AUFGABEN:
1: Fassen Sie den Text über Xinjiang in zwei Sätzen zusammen.
2: Beantworten Sie zum Text über Xinjiang diese Fragen:
(a) Welcher Anteil der weltweiten Baumwolle wird in Xinjiang produziert?
(b) Welche drei Medien haben Ende 2019 mit den „China Cables“ die Internierungen nachgewiesen?
(c) Was hat Volkswagen mit seinem Standort in Xinjiang vor?

TEXT:
Im äußersten Nordwesten der Volksrepublik China, in der Region Xinjiang, werden 20 % der weltweiten Baumwolle produziert und unzählige Textilfirmen fertigen vor Ort und beliefern den Globus mit ihren Produkten. Auch für andere Branchen ist die Region ein zunehmend beliebter Industriestandort – Volkswagen beispielsweise eröffnete vor einigen Jahren hier als erster Autohersteller ein Werk und lässt gemeinsam mit seinem chinesischem Joint-Venture-Partner Fahrzeuge produzieren.
Eins von weltweit unzähligen Beispielen für schwere Menschenrechtsverletzungen
Die Region heißt eigentlich „Uigurisches Autonomes Gebiet Xinjiang“ und ist in den letzten Monaten zunehmend in den Fokus der weltweiten Öffentlichkeit geraten. Lange Zeit war wenig bekannt über den Umgang der chinesischen Regierung mit der muslimischen Minderheit der Uiguren, aber langsam kristallisiert sich ein Bild, das US-amerikanische Kongressabgeordnete als die „größte Masseninternierung seit dem Holocaust“ beschrieben haben. NDR, WDR und Süddeutsche Zeitung haben Ende 2019 (unter anderem durch mutige Whistleblower) mit den „China Cables“ nachgewiesen, wie Chinas Führung hunderttausende Menschen in brutalen Lagersystemen interniert und der Industrie einen Teil als Arbeiter*innen zur Verfügung stellt. Mitte Juli 2020 hat eine breite Koalition internationaler Organisationen mit Blick auf die Textilindustrie dazu aufgefordert, Lieferketten auf uigurische Zwangsarbeit zu überprüfen. Damit ist das Geschehen in Xinjiang eins von weltweit unzähligen Beispielen für schwere Menschenrechtsverletzungen innerhalb der globalen Wertschöpfungsketten.
Freiwillige Standards gescheitert
Volkswagen will an seinem Standort in Xinjiang festhalten. Hinweise auf Menschenrechtsverletzungen in ihrem Werk lägen dem Konzern nicht vor. Nun sollte Zwangsarbeit im eigenen Werk einigermaßen leicht überprüfbar sein, aber bereits bei den regionalen Zulieferern und Dienstleistern dürfte sich die Kontrolle als schwieriger erweisen. Wer redet schon offen, wenn sich der Rest der Familie in einem Internierungslager befindet? Oder noch schlimmer: Der Rest der Familie befindet sich noch nicht in einem solchen Lager, aber das Damoklesschwert schwebt in der Luft.

[Datensätze zur Objektsuche]
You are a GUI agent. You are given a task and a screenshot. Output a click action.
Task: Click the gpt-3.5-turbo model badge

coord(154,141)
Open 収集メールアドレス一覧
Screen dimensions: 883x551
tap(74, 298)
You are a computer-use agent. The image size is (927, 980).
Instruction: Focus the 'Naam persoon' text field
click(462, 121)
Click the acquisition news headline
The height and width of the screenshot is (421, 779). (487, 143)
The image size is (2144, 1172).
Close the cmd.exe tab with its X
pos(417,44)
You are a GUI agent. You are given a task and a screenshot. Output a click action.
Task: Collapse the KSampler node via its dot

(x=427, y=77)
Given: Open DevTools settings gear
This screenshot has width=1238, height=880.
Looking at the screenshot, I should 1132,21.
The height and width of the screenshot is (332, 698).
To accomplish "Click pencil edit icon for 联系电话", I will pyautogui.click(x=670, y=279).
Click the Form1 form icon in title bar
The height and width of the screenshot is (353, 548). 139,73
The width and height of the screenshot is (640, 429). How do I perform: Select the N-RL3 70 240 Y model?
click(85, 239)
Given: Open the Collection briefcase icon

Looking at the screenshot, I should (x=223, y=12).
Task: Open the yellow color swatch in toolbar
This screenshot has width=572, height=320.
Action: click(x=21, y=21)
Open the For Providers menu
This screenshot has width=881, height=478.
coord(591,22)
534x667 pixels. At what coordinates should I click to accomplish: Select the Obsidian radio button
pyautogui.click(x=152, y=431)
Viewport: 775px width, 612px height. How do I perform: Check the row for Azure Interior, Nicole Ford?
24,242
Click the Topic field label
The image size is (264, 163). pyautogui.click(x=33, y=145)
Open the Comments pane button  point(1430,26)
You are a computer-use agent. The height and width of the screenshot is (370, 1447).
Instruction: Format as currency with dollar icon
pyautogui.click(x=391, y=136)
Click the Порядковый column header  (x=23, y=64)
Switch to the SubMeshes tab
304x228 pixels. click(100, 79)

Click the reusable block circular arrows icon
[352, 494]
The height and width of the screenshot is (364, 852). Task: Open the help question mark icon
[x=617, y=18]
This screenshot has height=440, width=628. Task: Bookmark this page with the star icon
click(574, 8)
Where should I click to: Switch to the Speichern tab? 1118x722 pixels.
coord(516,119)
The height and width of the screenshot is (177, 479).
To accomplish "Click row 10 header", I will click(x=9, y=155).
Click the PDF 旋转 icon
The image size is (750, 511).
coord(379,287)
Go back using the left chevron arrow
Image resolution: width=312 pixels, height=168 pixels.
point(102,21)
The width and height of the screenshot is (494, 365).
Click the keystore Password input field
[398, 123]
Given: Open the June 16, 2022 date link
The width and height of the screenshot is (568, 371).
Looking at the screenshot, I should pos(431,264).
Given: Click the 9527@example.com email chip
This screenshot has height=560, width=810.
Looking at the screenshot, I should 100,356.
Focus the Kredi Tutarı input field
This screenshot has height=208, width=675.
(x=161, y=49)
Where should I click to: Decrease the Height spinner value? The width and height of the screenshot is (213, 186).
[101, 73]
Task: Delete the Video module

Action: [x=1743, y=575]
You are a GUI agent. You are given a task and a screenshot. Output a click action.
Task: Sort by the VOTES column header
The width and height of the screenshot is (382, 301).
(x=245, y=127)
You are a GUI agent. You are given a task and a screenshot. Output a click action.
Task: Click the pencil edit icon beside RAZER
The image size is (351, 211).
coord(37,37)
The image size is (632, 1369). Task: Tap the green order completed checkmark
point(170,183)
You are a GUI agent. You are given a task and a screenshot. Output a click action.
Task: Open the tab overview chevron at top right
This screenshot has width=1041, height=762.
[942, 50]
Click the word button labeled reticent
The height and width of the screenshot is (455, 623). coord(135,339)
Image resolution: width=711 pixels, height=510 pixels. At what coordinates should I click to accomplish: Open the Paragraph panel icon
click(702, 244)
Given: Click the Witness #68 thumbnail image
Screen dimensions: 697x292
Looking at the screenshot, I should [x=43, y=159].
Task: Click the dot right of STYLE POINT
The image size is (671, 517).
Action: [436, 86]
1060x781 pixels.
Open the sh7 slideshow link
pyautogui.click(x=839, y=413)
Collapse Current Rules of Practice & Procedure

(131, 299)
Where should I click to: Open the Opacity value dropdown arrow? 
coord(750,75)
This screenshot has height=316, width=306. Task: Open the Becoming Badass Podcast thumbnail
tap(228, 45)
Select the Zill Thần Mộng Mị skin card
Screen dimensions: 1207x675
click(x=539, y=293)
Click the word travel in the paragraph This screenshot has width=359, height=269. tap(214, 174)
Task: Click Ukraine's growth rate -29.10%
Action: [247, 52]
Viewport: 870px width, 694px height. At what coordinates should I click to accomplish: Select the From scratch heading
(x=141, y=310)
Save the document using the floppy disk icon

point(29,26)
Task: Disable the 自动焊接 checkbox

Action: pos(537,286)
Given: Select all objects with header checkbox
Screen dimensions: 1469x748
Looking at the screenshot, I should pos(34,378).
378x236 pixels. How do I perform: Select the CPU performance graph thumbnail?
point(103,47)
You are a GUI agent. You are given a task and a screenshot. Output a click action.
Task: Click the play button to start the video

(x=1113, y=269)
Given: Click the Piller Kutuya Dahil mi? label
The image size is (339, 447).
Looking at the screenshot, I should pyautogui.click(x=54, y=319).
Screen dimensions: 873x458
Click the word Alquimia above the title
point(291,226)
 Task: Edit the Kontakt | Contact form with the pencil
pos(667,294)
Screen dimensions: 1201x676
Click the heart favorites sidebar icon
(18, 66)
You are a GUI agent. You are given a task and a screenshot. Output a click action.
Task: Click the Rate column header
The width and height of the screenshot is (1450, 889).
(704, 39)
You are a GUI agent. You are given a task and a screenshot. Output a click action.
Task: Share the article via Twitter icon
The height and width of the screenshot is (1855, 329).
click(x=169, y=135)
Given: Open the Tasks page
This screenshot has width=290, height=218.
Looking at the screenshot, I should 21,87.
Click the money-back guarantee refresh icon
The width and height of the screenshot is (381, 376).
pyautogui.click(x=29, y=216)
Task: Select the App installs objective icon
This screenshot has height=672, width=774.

LÖSUNGEN JE AUFGABE:
1: In der chinesischen Region Xinjiang werden 20 % der weltweiten Baumwolle produziert, und auch Volkswagen lässt dort mit seinem chinesischen Joint-Venture-Partner Fahrzeuge herstellen. Die „China Cables“ haben nachgewiesen, dass Chinas Führung hunderttausende Menschen in brutalen Lagersystemen interniert und einen Teil der Industrie als Arbeitskräfte zur Verfügung stellt, doch Volkswagen will an seinem Standort festhalten.

2:
(a) 20 %
(b) NDR, WDR und Süddeutsche Zeitung
(c) Volkswagen will an dem Standort festhalten.